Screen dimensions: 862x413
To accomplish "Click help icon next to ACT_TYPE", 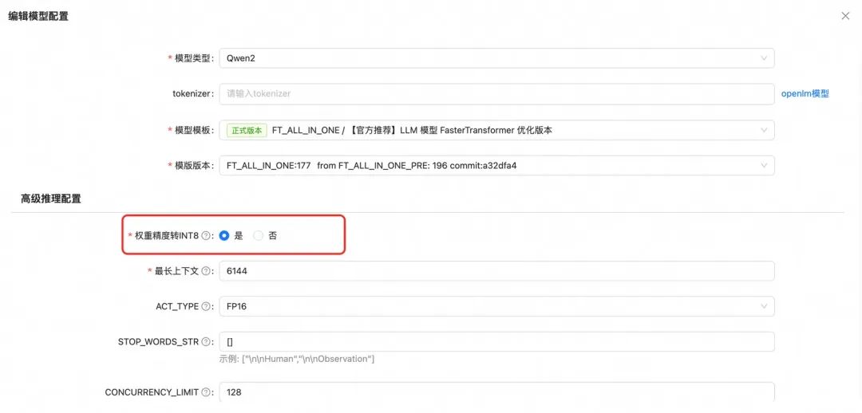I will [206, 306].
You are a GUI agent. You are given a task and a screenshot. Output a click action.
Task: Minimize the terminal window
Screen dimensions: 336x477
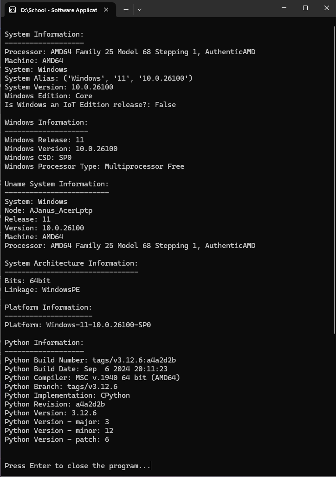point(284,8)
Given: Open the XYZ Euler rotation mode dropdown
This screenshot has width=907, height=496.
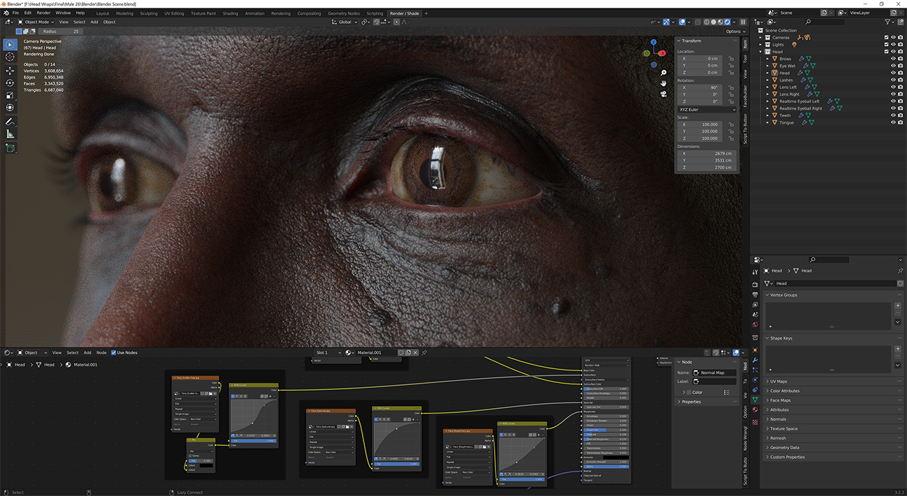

################

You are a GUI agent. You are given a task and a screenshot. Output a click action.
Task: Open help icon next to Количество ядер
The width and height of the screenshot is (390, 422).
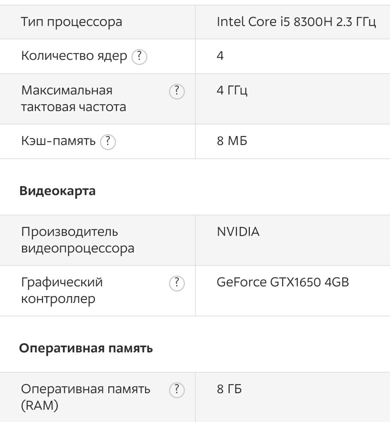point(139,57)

################

PROBLEM TO WORK ON:
Which lines in the data above contain the word "width"? Find each one and copy it out in full.

TASK ANSWER:
This screenshot has width=907, height=496.
The width and height of the screenshot is (390, 422).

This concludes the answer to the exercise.